SET PROBLEM: Print each of the following lines exactly, with no changes.

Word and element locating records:

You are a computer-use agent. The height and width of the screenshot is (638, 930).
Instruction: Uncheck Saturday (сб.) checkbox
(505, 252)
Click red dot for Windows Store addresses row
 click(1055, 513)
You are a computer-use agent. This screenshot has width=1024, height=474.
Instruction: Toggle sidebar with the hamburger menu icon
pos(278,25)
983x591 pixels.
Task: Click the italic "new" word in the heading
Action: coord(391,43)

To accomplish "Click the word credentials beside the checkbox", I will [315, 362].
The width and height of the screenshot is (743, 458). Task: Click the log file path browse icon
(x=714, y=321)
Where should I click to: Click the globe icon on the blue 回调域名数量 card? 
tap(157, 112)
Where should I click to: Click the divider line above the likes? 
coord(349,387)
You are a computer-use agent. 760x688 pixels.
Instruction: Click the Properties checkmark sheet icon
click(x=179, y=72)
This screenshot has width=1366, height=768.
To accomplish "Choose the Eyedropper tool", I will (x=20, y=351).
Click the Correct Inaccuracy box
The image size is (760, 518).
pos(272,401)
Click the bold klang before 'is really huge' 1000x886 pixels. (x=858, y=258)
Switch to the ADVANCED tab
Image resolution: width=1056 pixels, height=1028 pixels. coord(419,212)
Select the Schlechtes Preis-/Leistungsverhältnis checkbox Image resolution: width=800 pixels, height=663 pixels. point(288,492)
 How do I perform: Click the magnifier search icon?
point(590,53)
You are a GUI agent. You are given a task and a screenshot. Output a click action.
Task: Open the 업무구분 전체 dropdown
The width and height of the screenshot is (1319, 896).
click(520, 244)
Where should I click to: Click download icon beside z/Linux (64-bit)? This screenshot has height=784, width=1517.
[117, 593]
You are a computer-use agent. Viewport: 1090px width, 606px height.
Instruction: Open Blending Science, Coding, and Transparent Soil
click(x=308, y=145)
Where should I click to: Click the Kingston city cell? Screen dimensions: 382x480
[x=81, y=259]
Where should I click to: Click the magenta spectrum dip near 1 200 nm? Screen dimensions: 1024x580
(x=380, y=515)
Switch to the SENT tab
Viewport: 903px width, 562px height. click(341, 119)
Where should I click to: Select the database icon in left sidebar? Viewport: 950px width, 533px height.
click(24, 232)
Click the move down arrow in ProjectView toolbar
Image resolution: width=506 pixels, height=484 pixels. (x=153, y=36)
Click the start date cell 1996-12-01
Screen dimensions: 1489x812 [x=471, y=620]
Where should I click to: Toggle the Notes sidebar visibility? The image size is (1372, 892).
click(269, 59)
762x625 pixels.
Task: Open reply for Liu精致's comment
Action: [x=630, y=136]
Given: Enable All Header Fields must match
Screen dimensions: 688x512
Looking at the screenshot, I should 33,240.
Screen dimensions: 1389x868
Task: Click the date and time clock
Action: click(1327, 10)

EXERCISE SOLUTION:
You are a computer-use agent. The height and width of the screenshot is (638, 930).
Instruction: Uncheck Saturday (сб.) checkbox
(505, 252)
Click red dot for Windows Store addresses row
 click(1055, 513)
You are a computer-use agent. This screenshot has width=1024, height=474.
Instruction: Toggle sidebar with the hamburger menu icon
pos(278,25)
983x591 pixels.
Task: Click the italic "new" word in the heading
Action: coord(391,43)

To accomplish "Click the word credentials beside the checkbox", I will [315, 362].
The width and height of the screenshot is (743, 458). Task: Click the log file path browse icon
(x=714, y=321)
Where should I click to: Click the globe icon on the blue 回调域名数量 card? 
tap(157, 112)
Where should I click to: Click the divider line above the likes? 
coord(349,387)
You are a computer-use agent. 760x688 pixels.
Instruction: Click the Properties checkmark sheet icon
click(x=179, y=72)
This screenshot has width=1366, height=768.
To accomplish "Choose the Eyedropper tool", I will (x=20, y=351).
Click the Correct Inaccuracy box
The image size is (760, 518).
pos(272,401)
Click the bold klang before 'is really huge' 1000x886 pixels. (x=858, y=258)
Switch to the ADVANCED tab
Image resolution: width=1056 pixels, height=1028 pixels. coord(419,212)
Select the Schlechtes Preis-/Leistungsverhältnis checkbox Image resolution: width=800 pixels, height=663 pixels. point(288,492)
 How do I perform: Click the magnifier search icon?
point(590,53)
You are a GUI agent. You are given a task and a screenshot. Output a click action.
Task: Open the 업무구분 전체 dropdown
The width and height of the screenshot is (1319, 896).
click(520, 244)
Where should I click to: Click download icon beside z/Linux (64-bit)? This screenshot has height=784, width=1517.
[117, 593]
You are a computer-use agent. Viewport: 1090px width, 606px height.
Instruction: Open Blending Science, Coding, and Transparent Soil
click(x=308, y=145)
Where should I click to: Click the Kingston city cell? Screen dimensions: 382x480
[x=81, y=259]
Where should I click to: Click the magenta spectrum dip near 1 200 nm? Screen dimensions: 1024x580
(x=380, y=515)
Switch to the SENT tab
Viewport: 903px width, 562px height. click(341, 119)
Where should I click to: Select the database icon in left sidebar? Viewport: 950px width, 533px height.
click(24, 232)
Click the move down arrow in ProjectView toolbar
Image resolution: width=506 pixels, height=484 pixels. (x=153, y=36)
Click the start date cell 1996-12-01
Screen dimensions: 1489x812 [x=471, y=620]
Where should I click to: Toggle the Notes sidebar visibility? The image size is (1372, 892).
click(269, 59)
762x625 pixels.
Task: Open reply for Liu精致's comment
Action: [x=630, y=136]
Given: Enable All Header Fields must match
Screen dimensions: 688x512
Looking at the screenshot, I should 33,240.
Screen dimensions: 1389x868
Task: Click the date and time clock
Action: click(1327, 10)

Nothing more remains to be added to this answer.